Although I am a fan of the Golden Age of Crime Fiction, I haven’t read any of Ngaio Marsh’s books, although I have seen the BBC TV adaptation and am familiar with the dramatised version of Alleyn (as played by Patrick Malahide).  As a result, I’m judging this book more as a standalone novel in the Golden Age style than on the basis of how it fits within Marsh’s existing canon.  That said, I honestly couldn’t not detect any difference in writing styles between Marsh and Duffy so I couldn’t tell where Marsh’s chapters ended and Duffy’s began.

I enjoyed the slow set-up to this novel with Marsh/Duffy at pains to establish the cast of suspects and the crimes that have been committed before Alleyn is really brought onto the scene to investigate.  The suspects are all very broadly drawn (although that’s not unusual in the genre) but they’re still entertaining – whether that’s Glossop’s pomposity, Sydney’s monosyllabic sullenness, Matron’s efficiency, the flirty cheekiness of Rosamund or the sensible decency of Sarah – and a lot of the fun comes from the fact that Alleyn deliberately leaves them together in a locked room where the temperature’s rising to see what comes out.

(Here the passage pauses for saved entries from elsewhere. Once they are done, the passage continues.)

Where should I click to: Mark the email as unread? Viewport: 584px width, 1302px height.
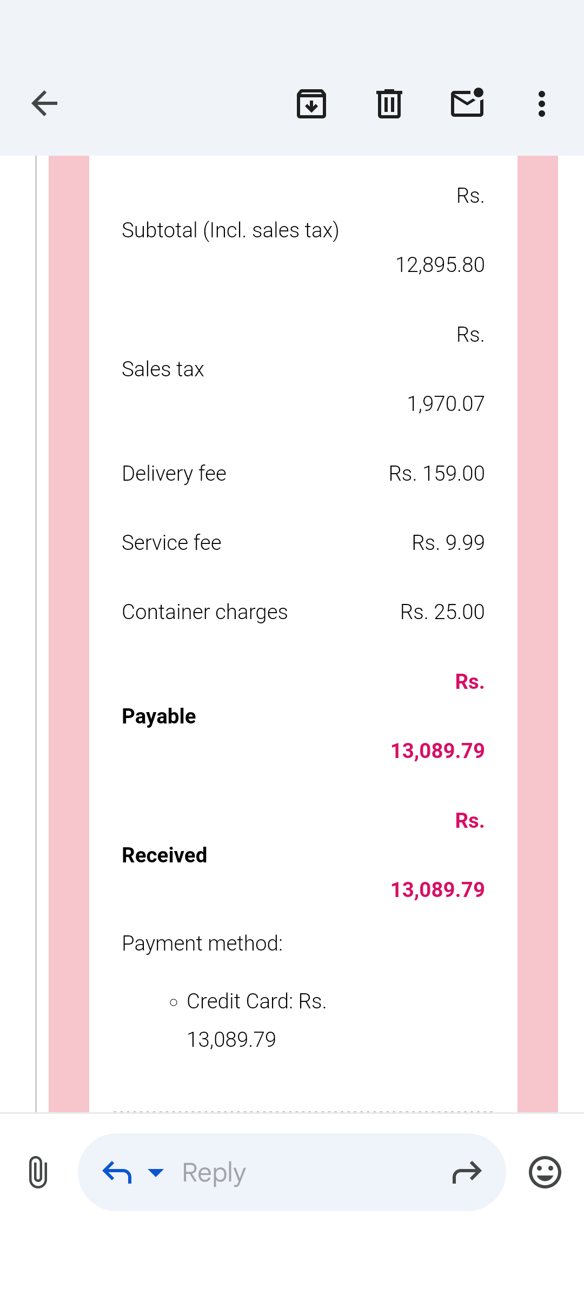(x=467, y=103)
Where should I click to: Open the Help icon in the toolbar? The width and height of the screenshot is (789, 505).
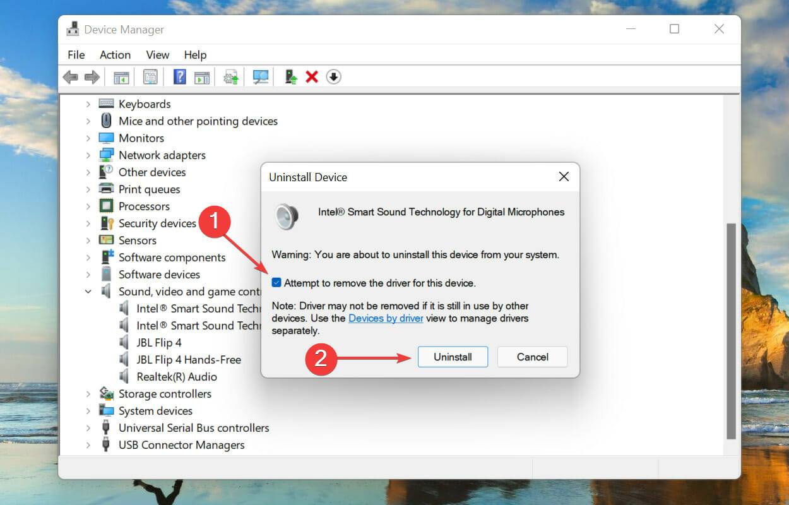tap(179, 76)
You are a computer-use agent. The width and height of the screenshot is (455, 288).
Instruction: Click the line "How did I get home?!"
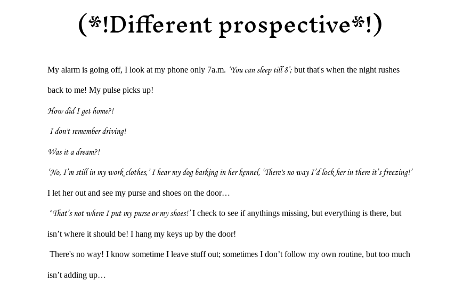click(x=80, y=111)
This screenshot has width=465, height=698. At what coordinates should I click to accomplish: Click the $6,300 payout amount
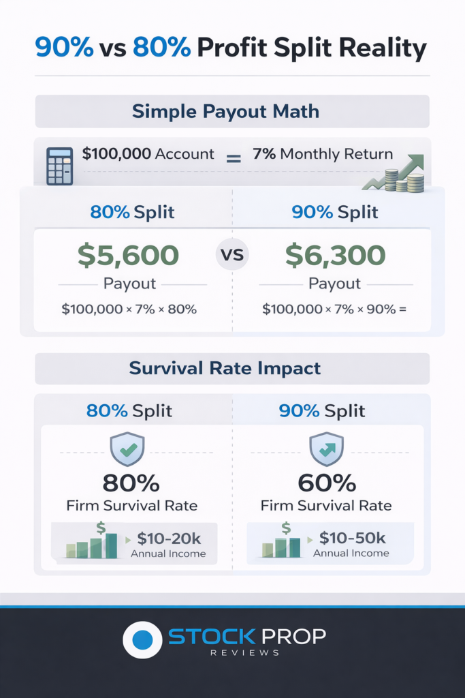(x=336, y=255)
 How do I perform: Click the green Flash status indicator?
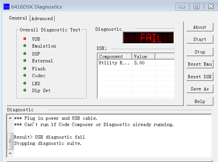[x=25, y=68]
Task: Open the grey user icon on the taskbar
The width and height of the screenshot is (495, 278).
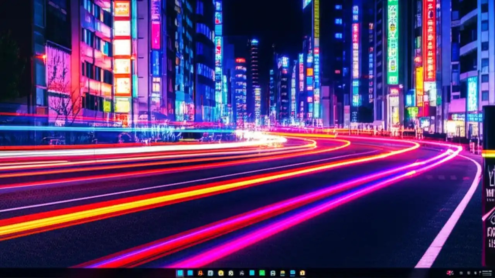Action: [x=242, y=273]
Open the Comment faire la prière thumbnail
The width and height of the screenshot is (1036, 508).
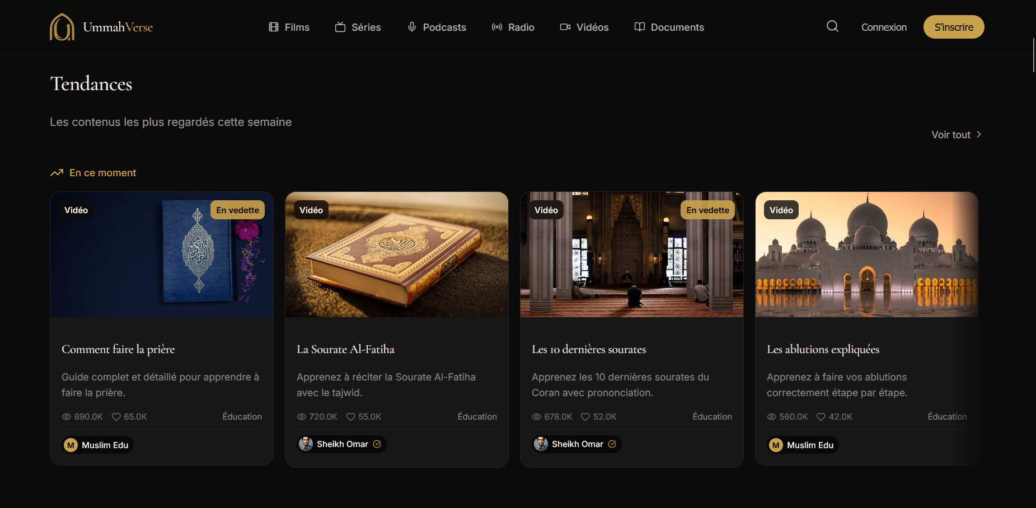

There’s no Fox or Troy in this book (although they are both mentioned and clearly in Alleyn’s thoughts) and Alleyn enlists the assistance of the eager-to-learn Sergeant Bix to serve as his wingman.  I thought this was a good idea as Alleyn needs someone to bounce thoughts from and Bix can offer insights into the hospital layout and the people there while the dynamic also heightens how much Alleyn misses Fox.  I knew from the TV series that Alleyn likes to make literary allusions, but there are a number of heavy-handed references to Shakespeare’s plays in this book, which at times did throw me out.

There are some neat twists within the plot and for the most part I enjoyed how Marsh/Duffy join up the dual investigations.  However, things do become quite frayed towards the end of the book, in part because there’s a lot of running around in tunnels but mainly because of the revelation of an antagonist who hasn’t had much development on the page, which meant that I felt a little cheated.

Marsh and Duffy, being New Zealand authors, have a real feel for the setting and do a convincing job of conveying the conditions and geography of the area.  I particularly enjoyed how sympathetic the authors are to Maori culture and the inclusion of Brayling as a Maori soldier is a nice inclusive touch.

All in all, although I can’t say how faithful this is to the original INSPECTOR ALLEYN MYSTERIES, I still thought it was an entertaining read that was faithful to the Golden Age style of crime fiction (with all the flaws and lustre that includes) and despite some criticisms of the plotting towards the end, I’d happily read both Marsh’s original mysteries and Duffy’s own work on the back of this.

Thanks to the Amazon Vine Programme for the review copy of this book.